# The deadweight loss of taxation to fund social services

Discuss the cost of social services long enough and someone’s bound to remind you that the taxes that fund them impose a “deadweight loss.”

A “deadweight huh wut?” you might think. As Uwe Reinhardt explains in a must-read post, the deadweight loss of taxation is a type of cost on society that arises from one fact and one assumption. Fact: money collected through taxes can’t be used freely for other purposes by the individuals from whom it was collected. Assumption: money spent freely by individuals in markets is more efficiently* deployed than that spent by government. (I’m not contesting that assumption here, but it is an assumption.)

The concept of deadweight loss is often explained to students of microeconomics in a diagram, such as the one in my book Microeconomics Made Simple, and reproduced below with minor modification:

For simplicity, the figure considers a market with one good, sold at the market price PE before imposition of a tax. At that price, consumers would buy quantity QE. This is where aggregate supply (S) and demand (D) curves meet. When a tax is imposed (e.g., a sales tax on this good), people pay more, PD, and suppliers receive less, PS. The difference goes to the government to fund social services and other things like waste, fraud, and abuse (#humor). It’s fairly intuitive that people will buy less of something that costs more and suppliers will produce less when they’re paid less for each unit sold. Under the tax just Qof the good is bought/sold, as shown.

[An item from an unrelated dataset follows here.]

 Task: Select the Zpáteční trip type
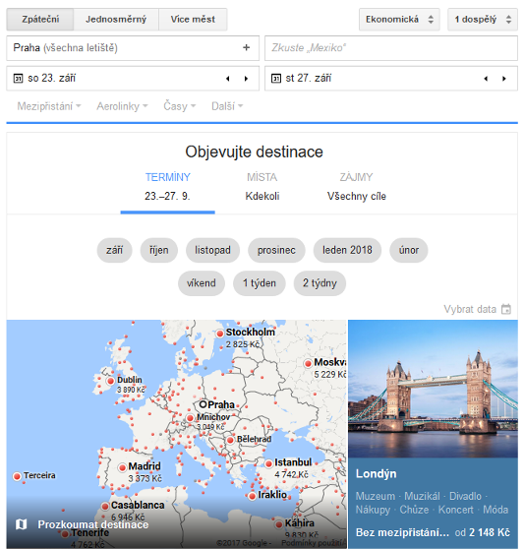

That’s all pretty obvious without a chart. What’s harder to quantify from this intuition is the deadweight loss, or how much society loses from the imposition of a tax. How do we quantify the value of the lost economic activity? It’s the area of the shaded triangle in the chart. If you recall that the area of a triangle is half its base times height, you can compute the deadweight loss for this chart as

deadweight loss =  ½×(PD-PS)×(QE-QT).

That’s fine, as far as it goes, but is this a cost we should attribute to the in-kind provision of social services funded by taxation? How would you respond to a claim that it is? Save yourself the trouble and read Uwe’s excellent post. You’re sure to learn something.

* This is itself a bit of jargon. Economic efficiency is not a simple concept. As a rough approximation, consider “more efficient” to mean “makes people happier and better off,” in some sense.